К чему эта хандра? Вот уж не думала, что вы способны на это.
Воронцова. Такой уж день… Буря… И эти непонятные пушечные выстрелы. Помните? И Лекс с его секретным пакетом. Зачем он здесь?
Вяземская. Ну, от него мы легко избавимся, от Лекса. (Помолчав.) Я не могу вас понять. Чего вам не хватает? Самой прелестной, участливой и богатой женщине, каких я встречала.
Воронцова. Ну что ж… вы правы. С детства меня учили блистать в свете и дарить свое расположение достойным людям.
Вяземская. То есть знатным?
Воронцова. Да. И то дарить по крохам. Поэтому я и сберегла свое сердце нетронутым. С некоторых пор все, что окружает меня в доме мужа, стало чуждым для меня. Вот я вернулась из Юрзуфа раньше Воронцова.
Вяземская. Вы заметили, что Пушкин увлечен вами?
Воронцова. Кем он только не увлекается! Он был влюблен в Амалию Ризнич, в какую-то гречанку в порту.

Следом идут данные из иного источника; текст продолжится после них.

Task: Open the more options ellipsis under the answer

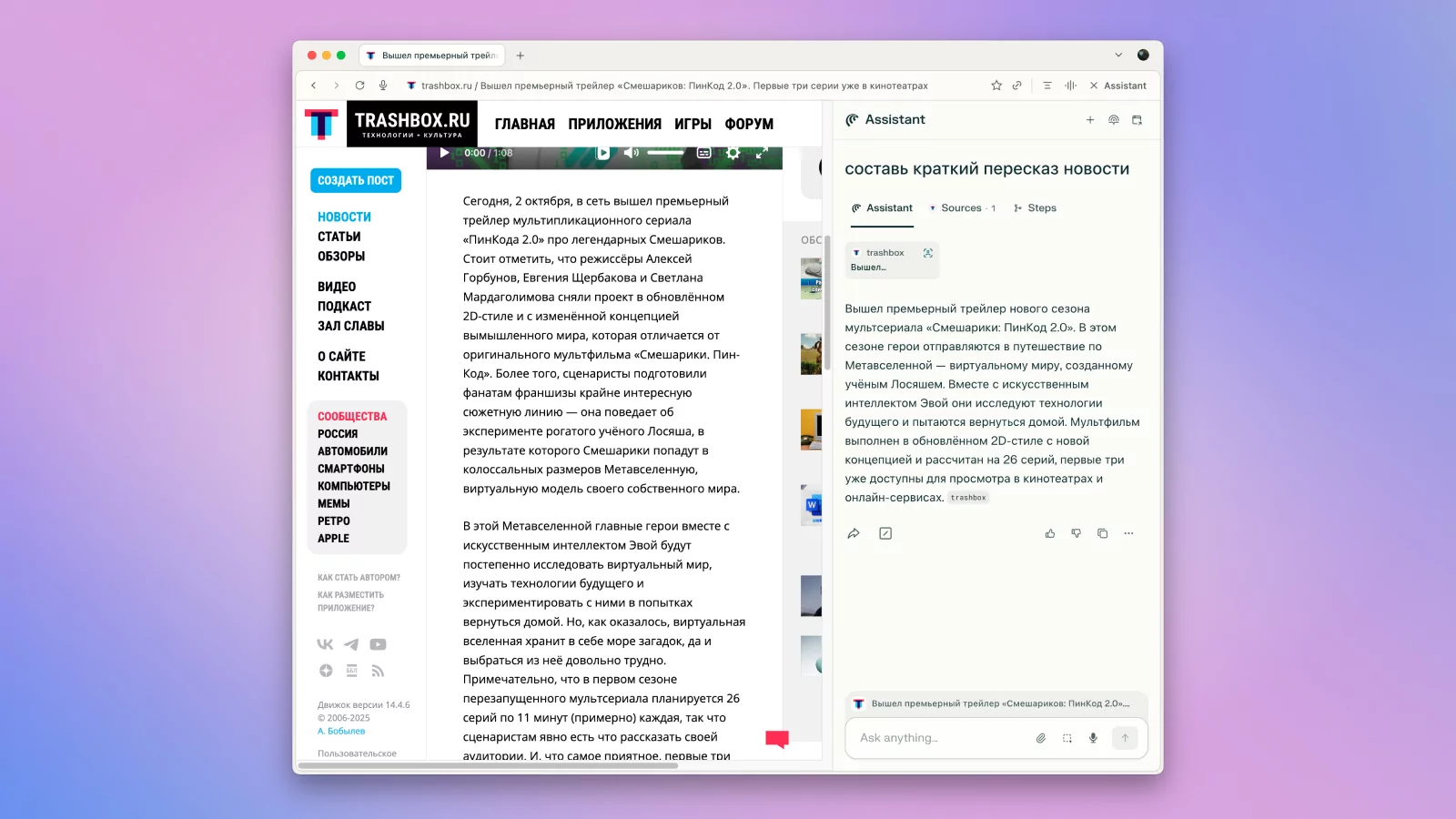Action: (1128, 534)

Вяземская. Неужели вы и вправду не заметили этого? Или вы так избалованы всеобщим обожанием, что даже любовь такого человека, как Пушкин, вам совершенно не льстит?
Воронцова. Мне кажется, вы заблуждаетесь. (Усмехается.) Я не смею надеяться на любовь великого поэта. Мы ведь с ним совершенно разные. Разве можно вообразить, чтобы я стала его подругой, его женой?
Вяземская (резко). Нет. Это нелепость. (Спохватывается, говорит более мягко.) С его непостоянством, с его бурным и резким нравом? И с вашей капризностью, избалованностью? Да еще при такой разнице положений? Если бы это случилось, вы бы не были счастливы.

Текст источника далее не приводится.